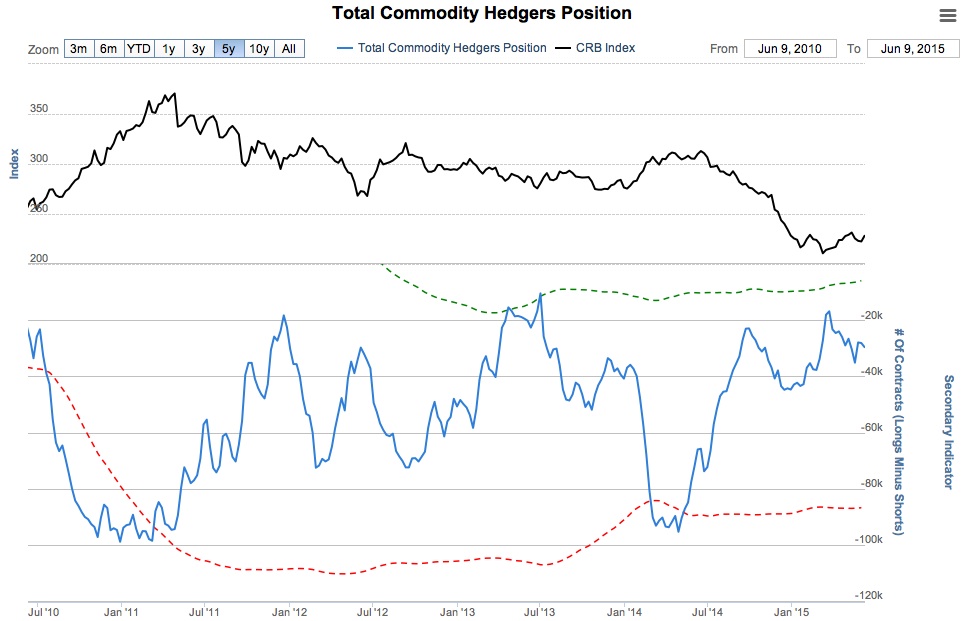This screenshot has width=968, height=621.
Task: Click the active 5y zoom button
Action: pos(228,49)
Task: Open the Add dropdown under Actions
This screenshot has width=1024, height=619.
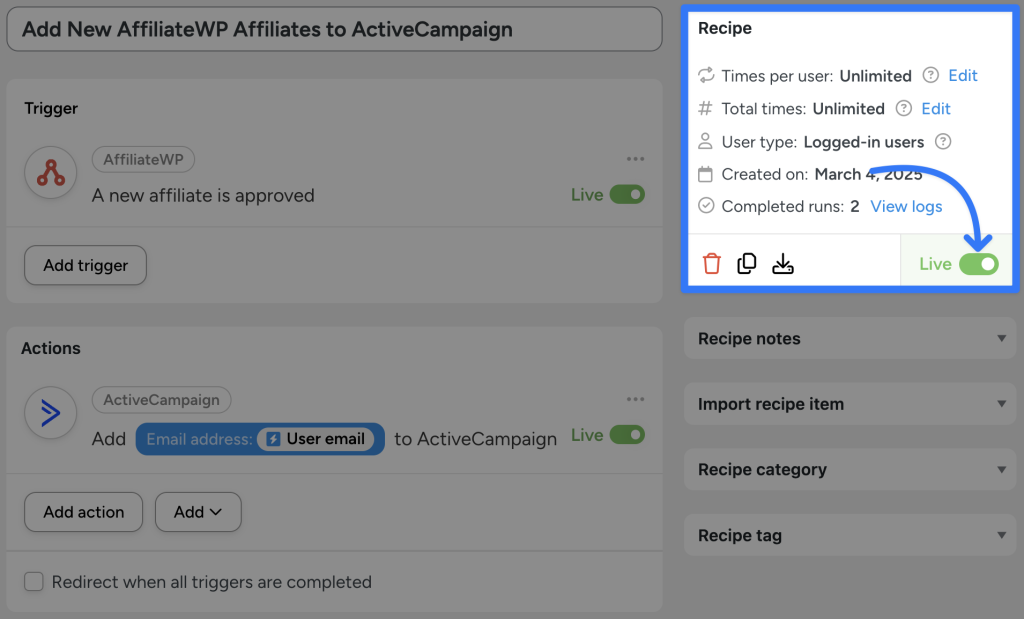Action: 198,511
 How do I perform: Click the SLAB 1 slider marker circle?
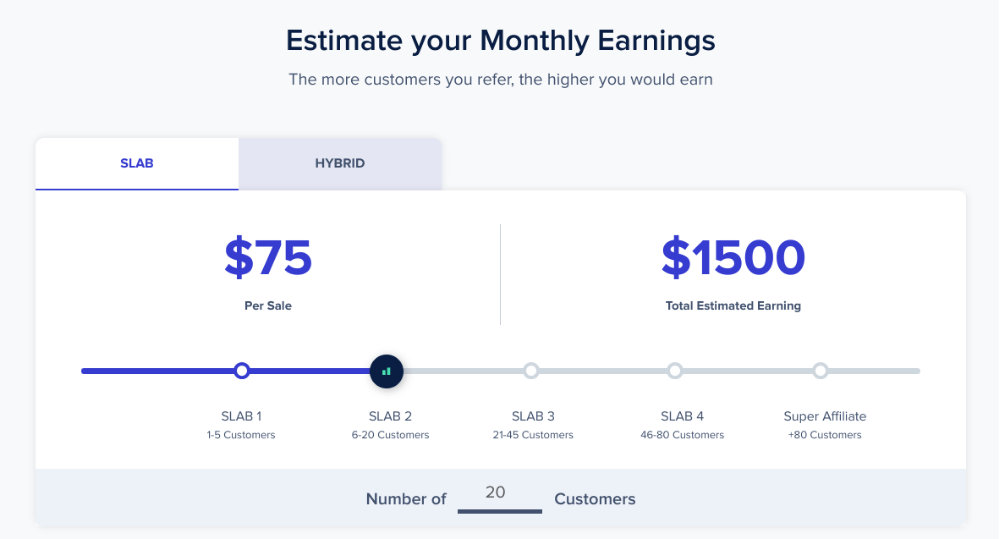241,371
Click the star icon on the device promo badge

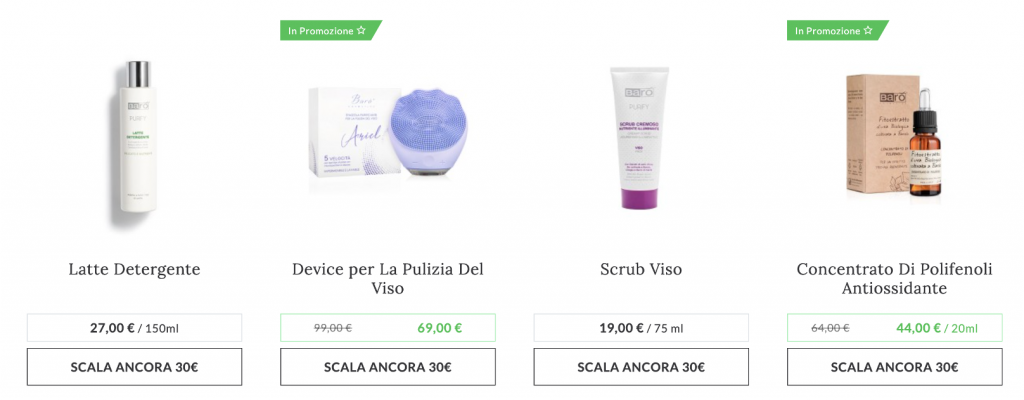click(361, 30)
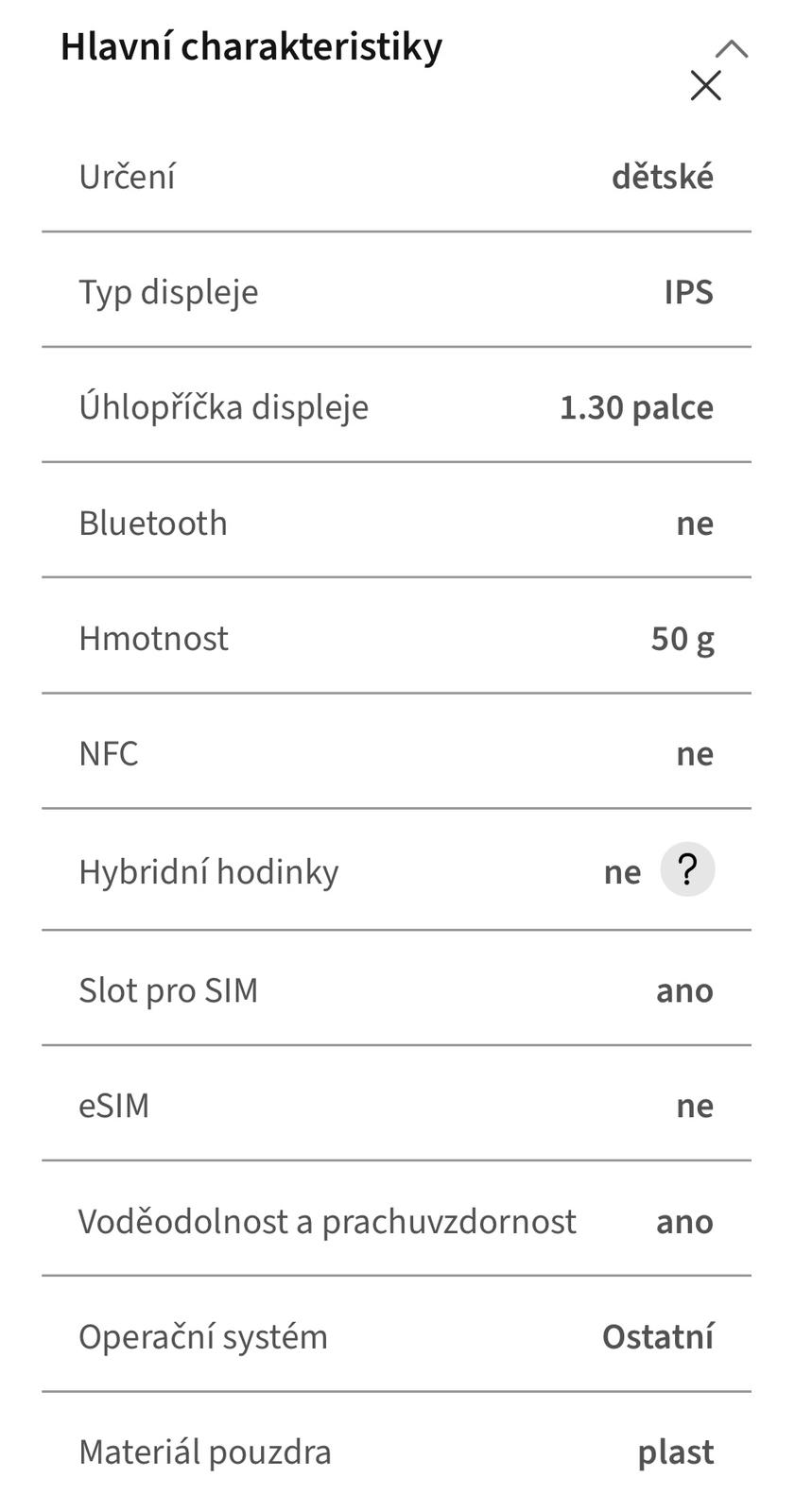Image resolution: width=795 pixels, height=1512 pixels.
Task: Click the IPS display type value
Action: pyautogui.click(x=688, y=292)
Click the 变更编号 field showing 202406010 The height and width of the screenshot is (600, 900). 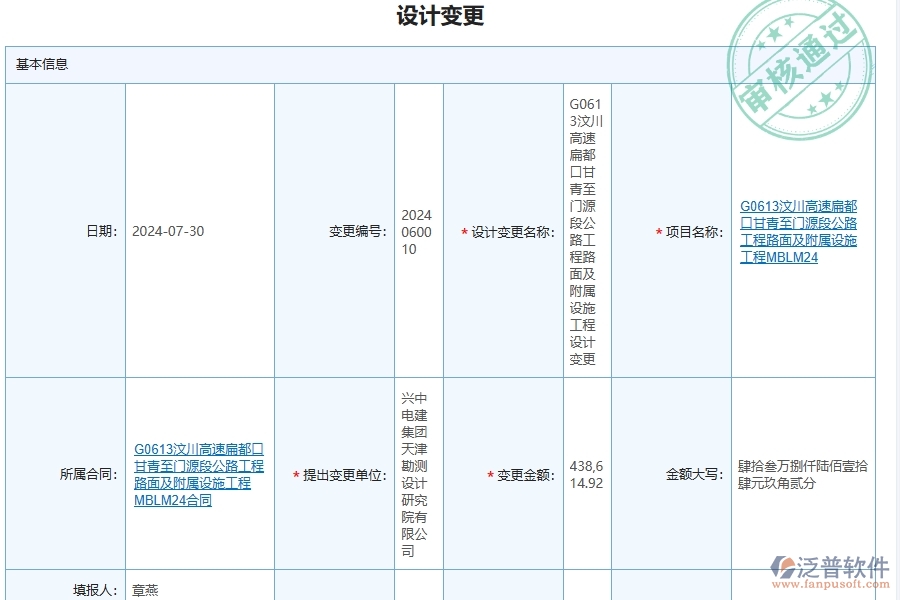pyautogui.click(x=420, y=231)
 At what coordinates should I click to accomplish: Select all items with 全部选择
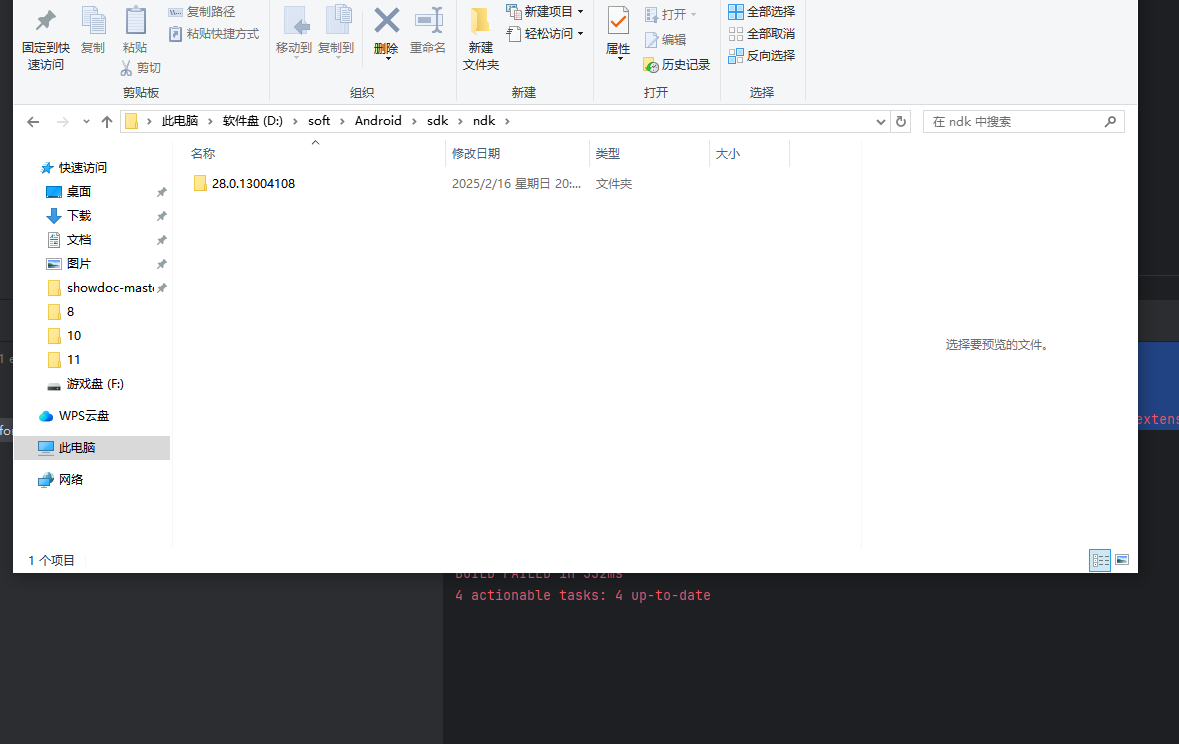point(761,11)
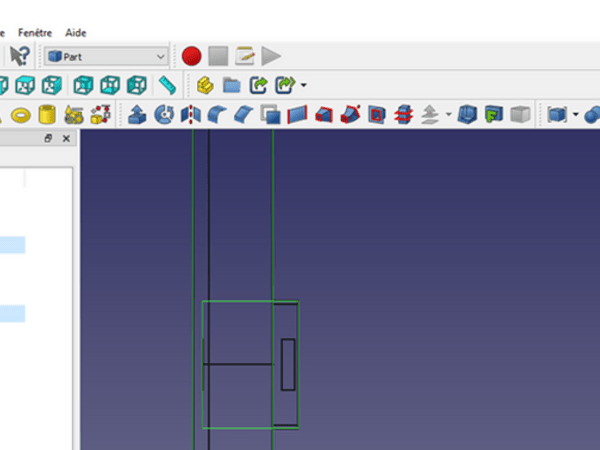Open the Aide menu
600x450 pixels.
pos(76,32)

**TASK TO COMPLETE**
Please print exactly the lines from the line containing "At what coordinates" through the end of the records above, both included, leaving out every picture.

**TASK RESPONSE**
 At what coordinates should I click to accomplish: Select all items with 全部选择
point(761,11)
Open the Aide menu
600x450 pixels.
pos(76,32)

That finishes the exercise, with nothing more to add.